Time for a little update. Since the last post, I’ve moved to Fort Collins, started working on teaching and research projects, and been back down to Perú for a 2 week visit. In Perú, I first stopped in Cusco with Kim and we met with collaborators Juan Carlos and Amanda to talk about frogs and permits and drop off museum samples (and to sample some local flavors).
Then, with a quick stop in Lima to pick up some new insect cultures to feed various sizes of toad, I hopped on the bus to Oxapampa and met with Flor and Fede. We spent time working on permits, refining protocols and data sheets, and checking in on the animals. One of the tadpole clutches started to get their little front feet while I was there, which is always an exciting time.
We also spent many hours searching around for more frogs so that Molly could test their hearing when she returns later this year. But, it seems as if the dry(er) season had already started, so those hours spent in the day and late in to the night amounted to moving lots of leaves with lots of sticks rather than finding frogs. But, given the location, it could have been worse.

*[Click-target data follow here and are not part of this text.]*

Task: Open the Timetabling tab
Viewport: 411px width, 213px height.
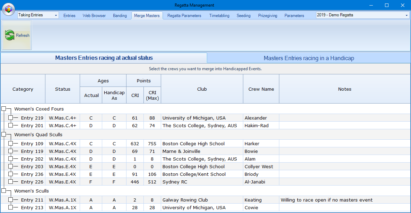Action: pyautogui.click(x=219, y=15)
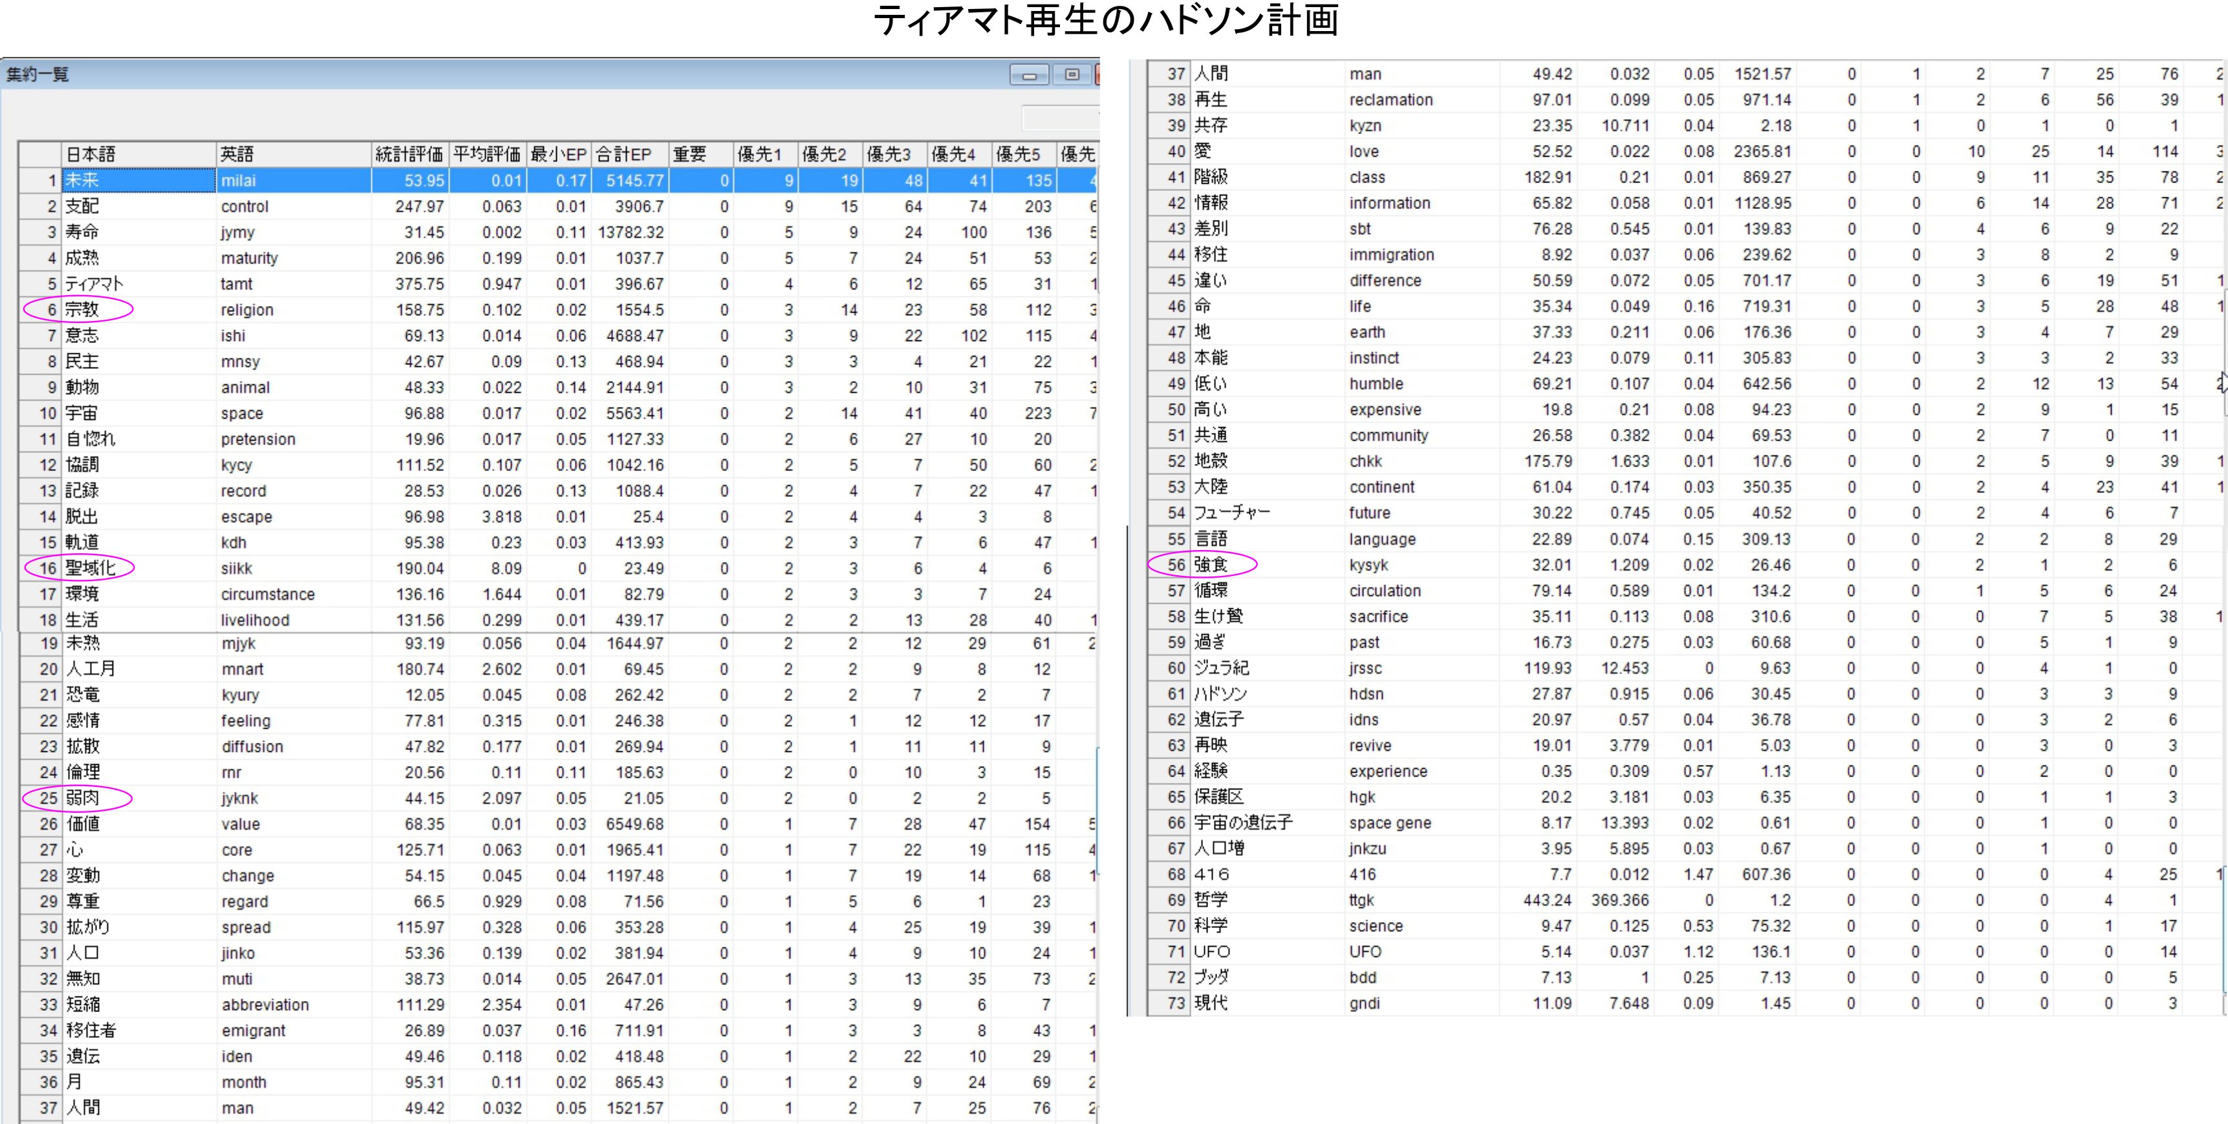Select the 聖域化 row number 16
This screenshot has height=1124, width=2228.
click(47, 568)
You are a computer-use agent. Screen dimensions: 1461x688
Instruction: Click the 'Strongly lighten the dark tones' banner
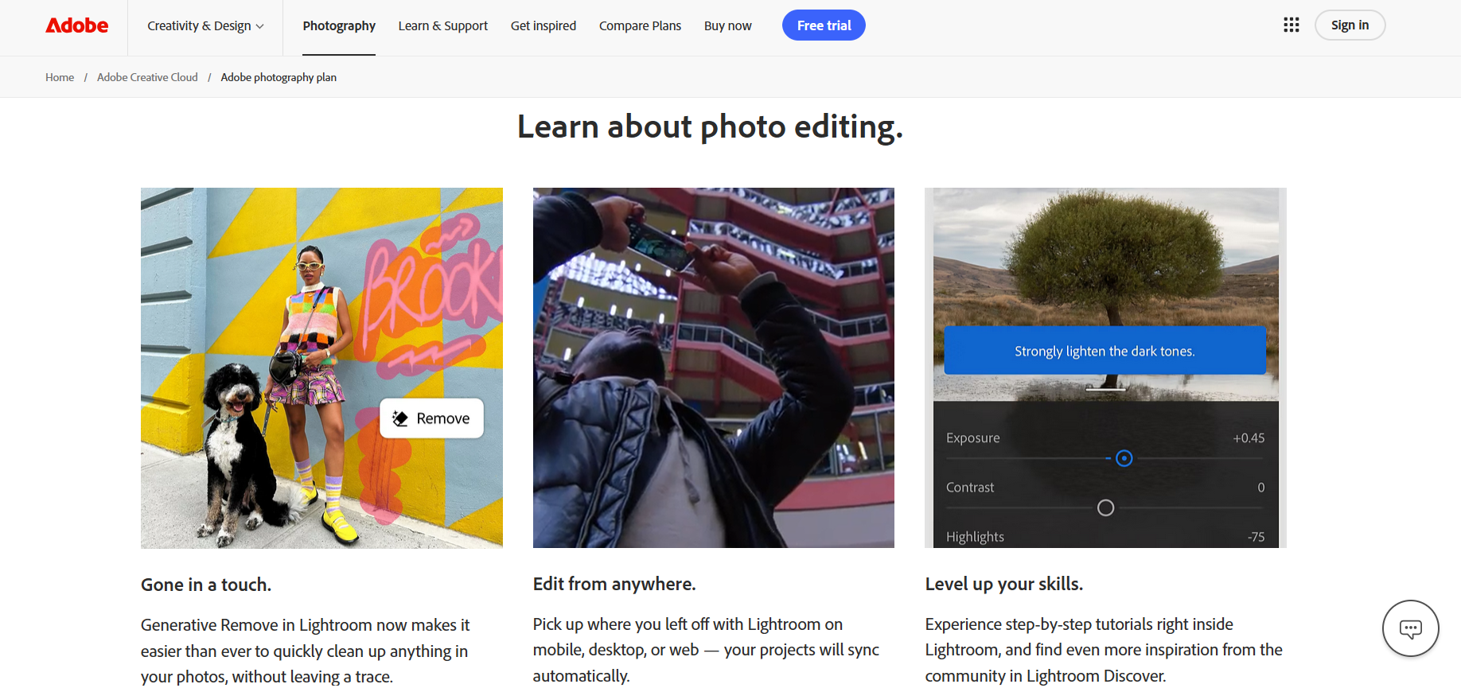point(1105,351)
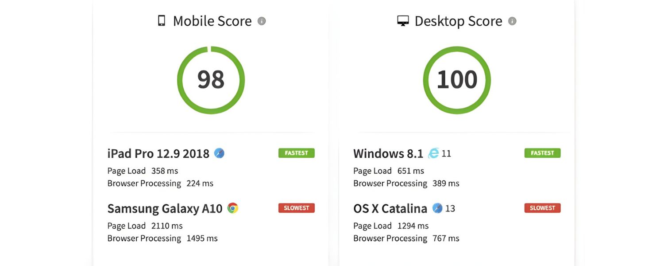Click the Internet Explorer icon beside Windows 8.1

pyautogui.click(x=434, y=153)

Aside from the trip to the field site, I have been adjusting to life in the US after many years in Costa Rica. Some things are taking a while to settle in, such as the lack of extravagant hellos and goodbyes and cheek kisses regardless of how long it was since you last saw a person, which when suddenly absent feels a bit like you are being smugged off on a regular basis. But generally the adjustment has been relatively easy because Fort Collins is a charming town full of mountain trails, great food (and breweries!), quirky little cafés, and truly friendly people.
I’ve spent most of my time in these first few months on 4 main things. First, I have spent way more time than I ever thought would be necessary completing orientations, trainings, and sorting out the logistics of life, transportation, and being legally licensed and employed with benefits. I’m glad this phase of bureaucracy and paperwork is finishing up now.

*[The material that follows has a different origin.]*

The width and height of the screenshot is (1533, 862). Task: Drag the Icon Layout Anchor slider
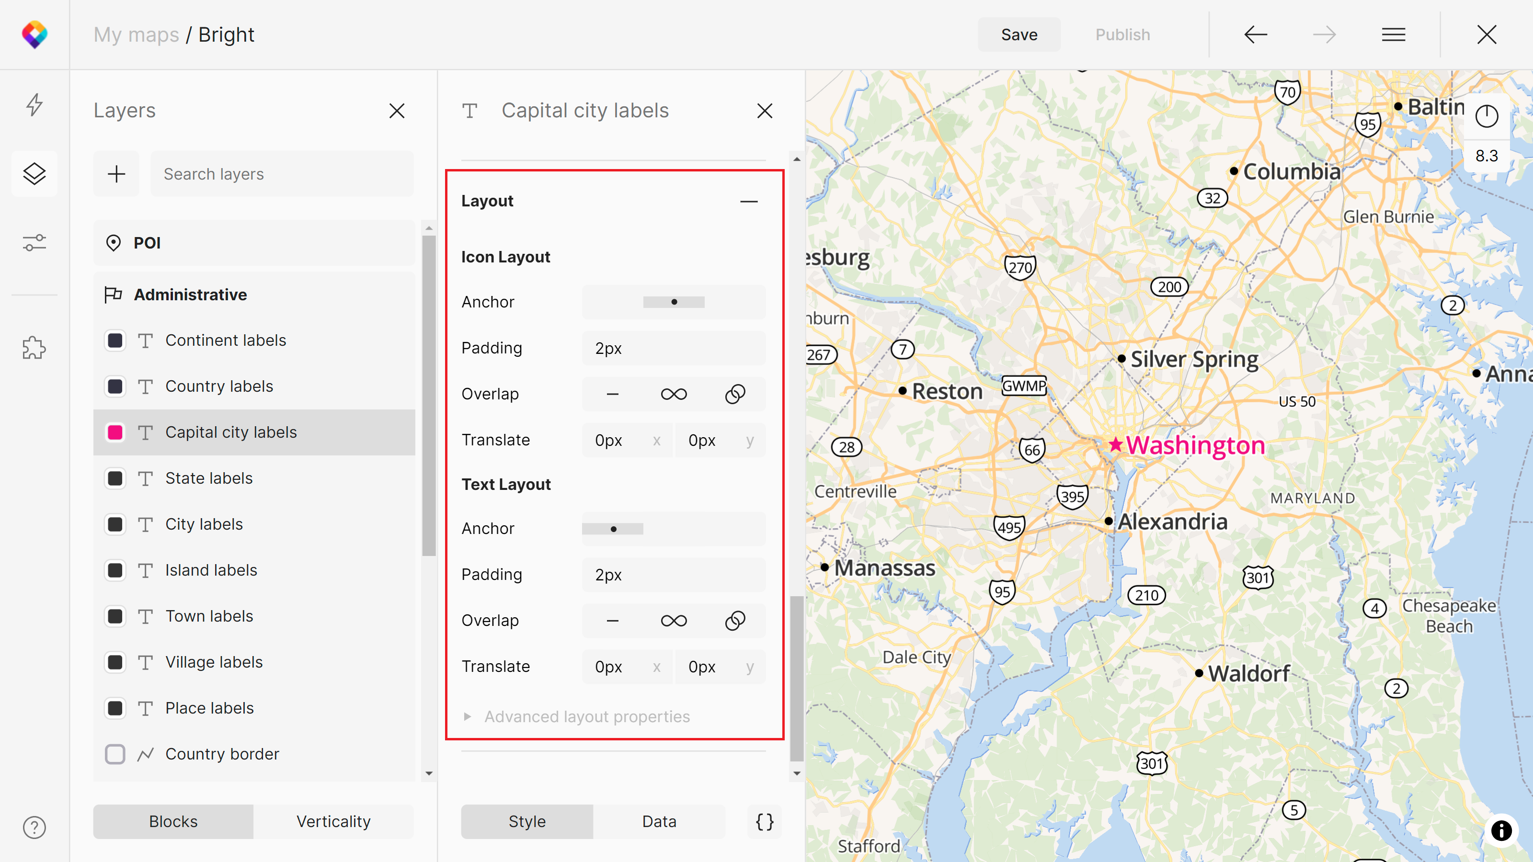click(674, 302)
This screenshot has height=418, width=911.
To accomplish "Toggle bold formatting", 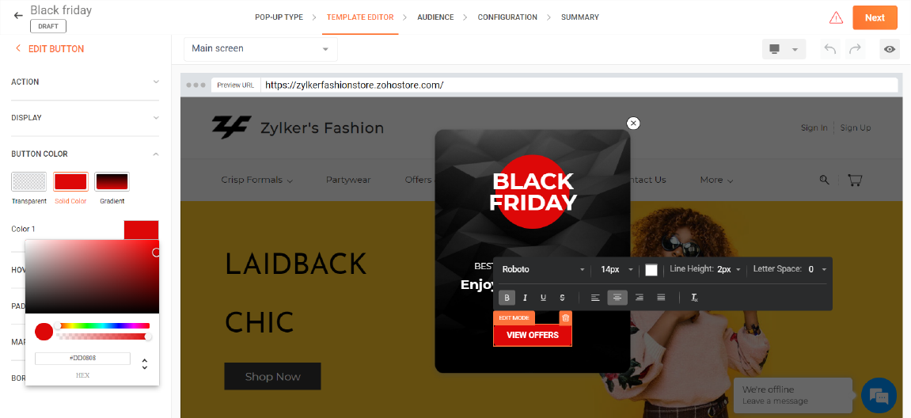I will (507, 298).
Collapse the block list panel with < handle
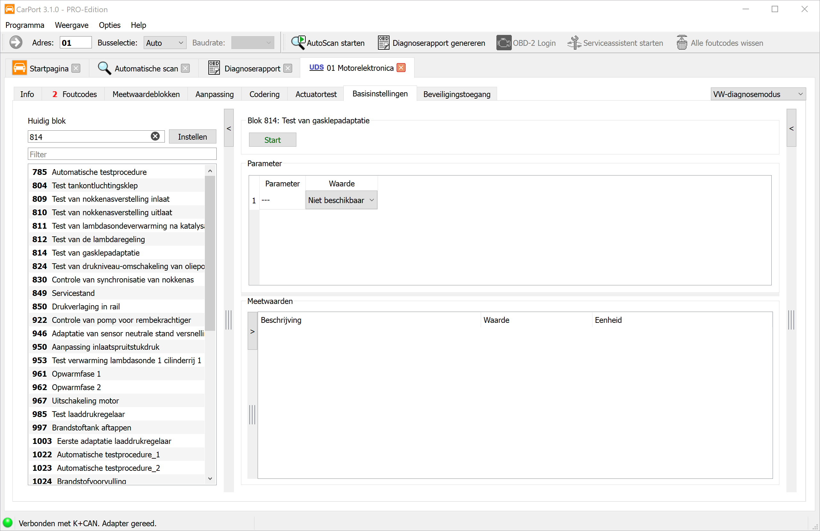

Second, I have been preparing to teach Animal Behavior (BZ300) at CSU this summer. While I’ve spent a good amount of time dissecting the textbook and writing lectures, a lot of the time has also been spent coming up with engaging activities and reading potential discussion papers so that the students will actually be doing scientific thinking during class and not mindlessly taking notes. They’ll be writing funding proposals (GRFPs), developing experiments and hypotheses in class, and presenting a short journal article while learning the basic concepts of the field of animal behavior. I am thrilled at the opportunity to teach my favorite subject, and grateful that I have the time to invest ahead of the course to make sure it is a good one.
Third, I have been in constant contact with the folks in Perú to move along the permit process, troubleshoot over obstacles with rearing frogs and tadpoles, and talk about plans in the coming couple of years. Flor sends lovely photo and video updates so that I can live vicariously.
Lastly, I have been working on a piece of another of Kim’s grants focused on the behavior of Trinidadian guppies. My role is to analyze some existing transcriptome data, specifically focusing on using bioinformatics tools to find SNPs (single nucleotide polymorphisms, or places that the genes differ between individuals). It involves a lot of trial-and-error code writing while logged on to the supercomputer in our collaborator’s lab in Florida. I am having way more fun with this computer-based work than I anticipated, which is great because the upcoming analysis of the development of ears or not-ears in toads will involve similar work pipelines. I often forget that this work has anything to do with a pretty fish, but I still squeaked a little bit when I saw these first little blue dashes indicating SNPs after weeks of writing code scripts:
In the coming months, I’ll keep working on the teaching, guppy SNP, and toad rearing projects, and I’ll start mentoring some students in the lab to get going on histology (specimen slicing) of the development of ear bits in the toad samples we already have from Ecuador. The Hoke lab will also be attending the SSAR meeting in Kansas and the Evo Devo meeting in San Francisco in July and August. As they say in Costa Rica, “solo bueno, mae”.